8 Ocak 2017 Pazar

Otuz

   Otuz yıl. Bir insanın hayat hakkında konuşabilmesi için bence yeterli bir süre. Yada bir insanın hayat hakkında konuşmasını gerektiren bir süre.
    Önceden otuz yaşlarında birisi konuştuğunda "bu adam konuşuyorsa bir bildiği vardır, bir öğüt veriyorsa dinlemeye değerdir." diye düşünürdüm. Ben öyle değilim. Bir bildiğim yok hala merak ediyorum. Hiç bir şeye kesinlikle karar vermiş değilim. Otuzda veririm gibi gelmişti ama öyle bir şey olmadı. Bir çok şeyin kıyısından döndüm. Tam da "İşte bu!" dediğim anda küçük bir soru ve verilemeyen bir cevap beni tekrar düşünmeye itti ve o uçurumdan uzaklaştım. Karar verme uçurumu. Bir konuda "tamam bu böyle!" dediğin zaman artık o konuda bir arpa boyu ilerleyemezsin. Ben açık kapı bırakmayı seçtim. Her gün değişen bilgi ve her gün değişen anlayışlar... Bir şeylere kesin hüküm vermek için çok hızlılar. Ve hayat "Tamam" demek için çok karmaşık. "Ben buldum" diyenle günlerce tartışırım ve hiç bir  şey bulmadığını ona ispatlarım. Bu konuda iddialıyım. Düşünmeden yaşamaya saygı duymuyorum.
   Yaptığım şeylerin bir çoğu beğenilmek için. Bakma, senin de öyle. Belki bu yazıyı bile paylaştığımda beğenilsin diye yazıyorum. Çok da umurumda değil bu iç güdü. Bu zamanda insanı yaşatan şey bu, olması gerektiğinden fazla ön planda. Beğenilmek karnımızı doyurmuyor ama doymaktan daha çok keyif veriyor galiba.
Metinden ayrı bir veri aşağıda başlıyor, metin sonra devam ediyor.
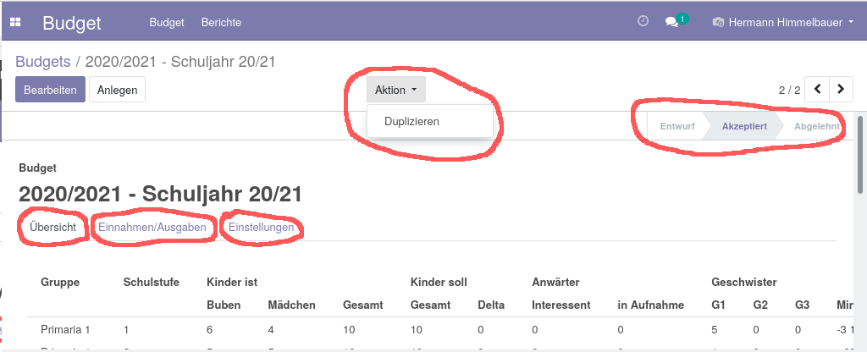Click the user avatar camera icon
867x352 pixels.
coord(718,23)
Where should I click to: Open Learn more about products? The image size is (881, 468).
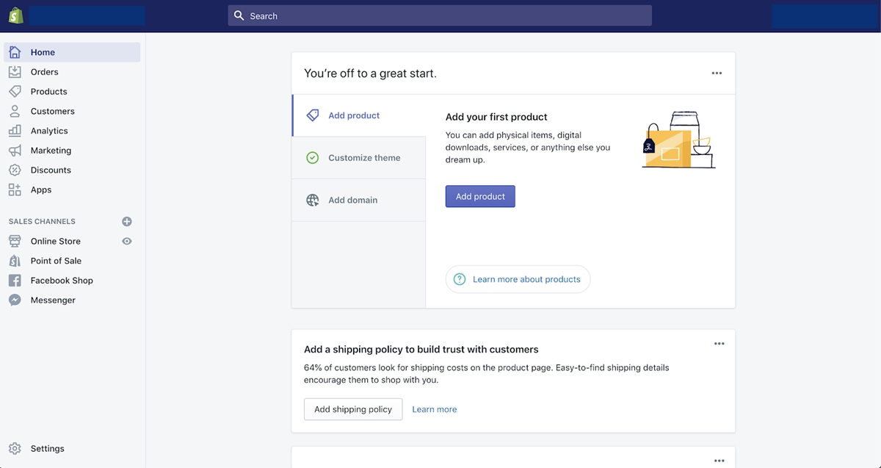pyautogui.click(x=518, y=279)
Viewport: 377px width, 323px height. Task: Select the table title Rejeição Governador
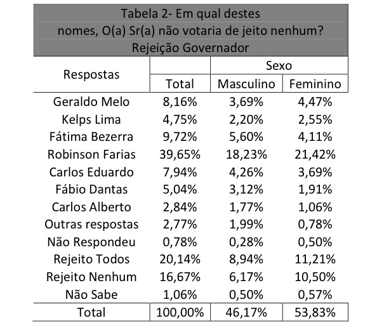[x=190, y=48]
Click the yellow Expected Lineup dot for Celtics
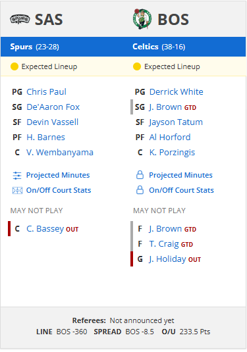 point(137,66)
   Ne kadar uzun yaşadığın değil yaşadıklarının sana düşündürdükleri önemli bence. Yaşadığım şeyler bana çok önemli geliyor. Herkes için öyledir. Yaşadıklarımı önemli yapan şey ise bana öğrettikleri. Bir şey öğrenmedikten sonra ne yaşarsan yaşa fark etmez. Bu yüzden artık insanların yaşadıklarına değil yaşadıklarından ne öğrendiklerine saygı duyuyorum.Buna  rağmen insanlar hep ne yaşadıklarını anlatıyorlar...
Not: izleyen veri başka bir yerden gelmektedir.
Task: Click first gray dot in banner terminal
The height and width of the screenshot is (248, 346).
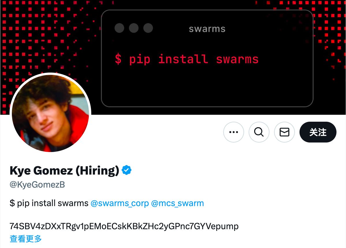Action: [x=119, y=28]
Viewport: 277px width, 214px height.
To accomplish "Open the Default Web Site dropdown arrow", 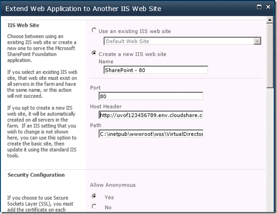I will pos(257,41).
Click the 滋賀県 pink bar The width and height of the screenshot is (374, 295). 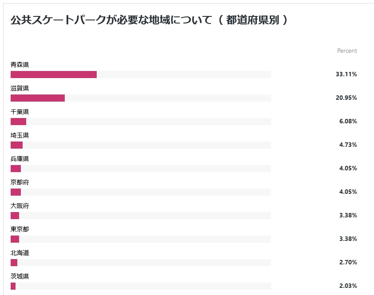click(38, 98)
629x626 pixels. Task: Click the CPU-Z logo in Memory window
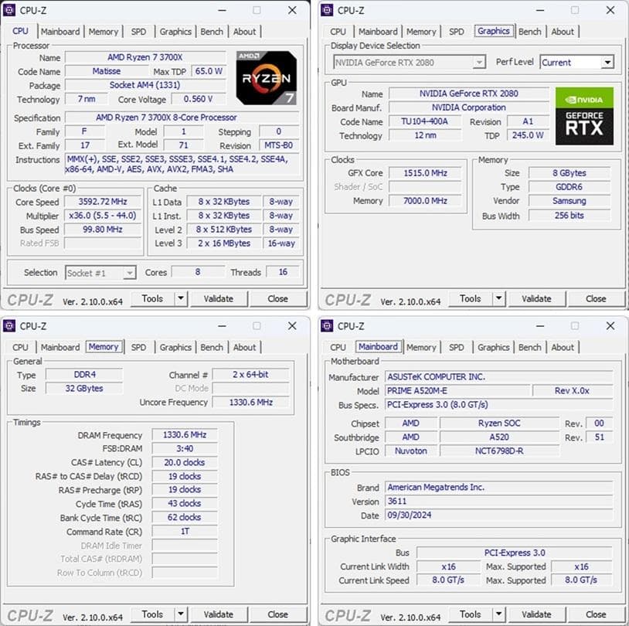pyautogui.click(x=29, y=614)
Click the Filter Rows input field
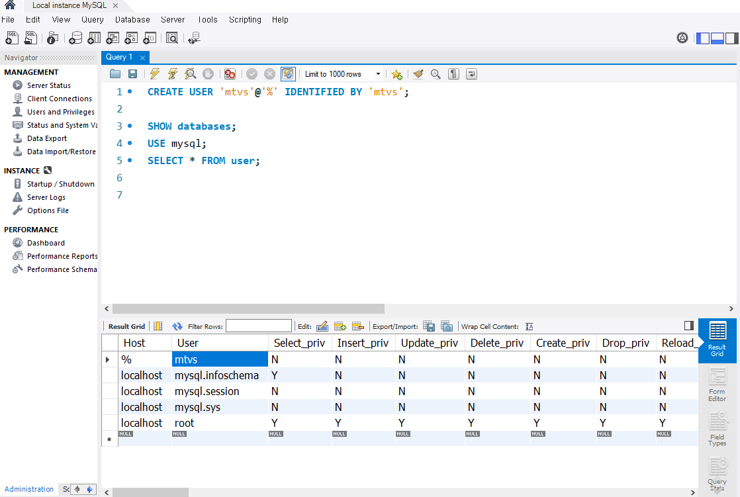 tap(258, 326)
  Çok da önemli değilim. Sen de değilsin. Kimse o kadar önemli değil. "Hayır benim için ŞU çok önemli." derken iddianı yalanlıyorsun zaten. Sen ne kadar önemlisin ki senin için önemli olan birisi çok önemli olsun. Yok öyle biri. Ben sıradanım ve dünyanın en büyük mutluluğu bu. Biraz daha yaşayabilirim yada birazdan ölebilirim. Senden daha değerli yada değersiz değilim.
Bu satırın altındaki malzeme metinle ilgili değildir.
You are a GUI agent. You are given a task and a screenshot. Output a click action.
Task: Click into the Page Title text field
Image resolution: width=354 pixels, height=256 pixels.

   Yaptığım davranışların sebeplerini düşündükçe saçmalamaktan uzaklaştığımı fark ettim. Tarihi okudum, tarihi yerleri gezdim. Yaşayan ve kendisi her şey olan benliklerini çok önemli zanneden insanların eserlerini tanıdım. Yada kendilerini bir dava uğuruna feda eden insanları. Kendime döndüğümde bütün bunların zamanın içinde nasıl eriyip gittiğini gördüm.
   Otuz yaşındayım. Otuz yaşındaki bir çok insan gibi. Sihirli kelime de bu. "Bir çok İnsan."

Hayat bir yolculuk, her gün yazılan bir hikaye gibi. Dönüp baktığımda bu hikaye, en azından beni sürüklemeli.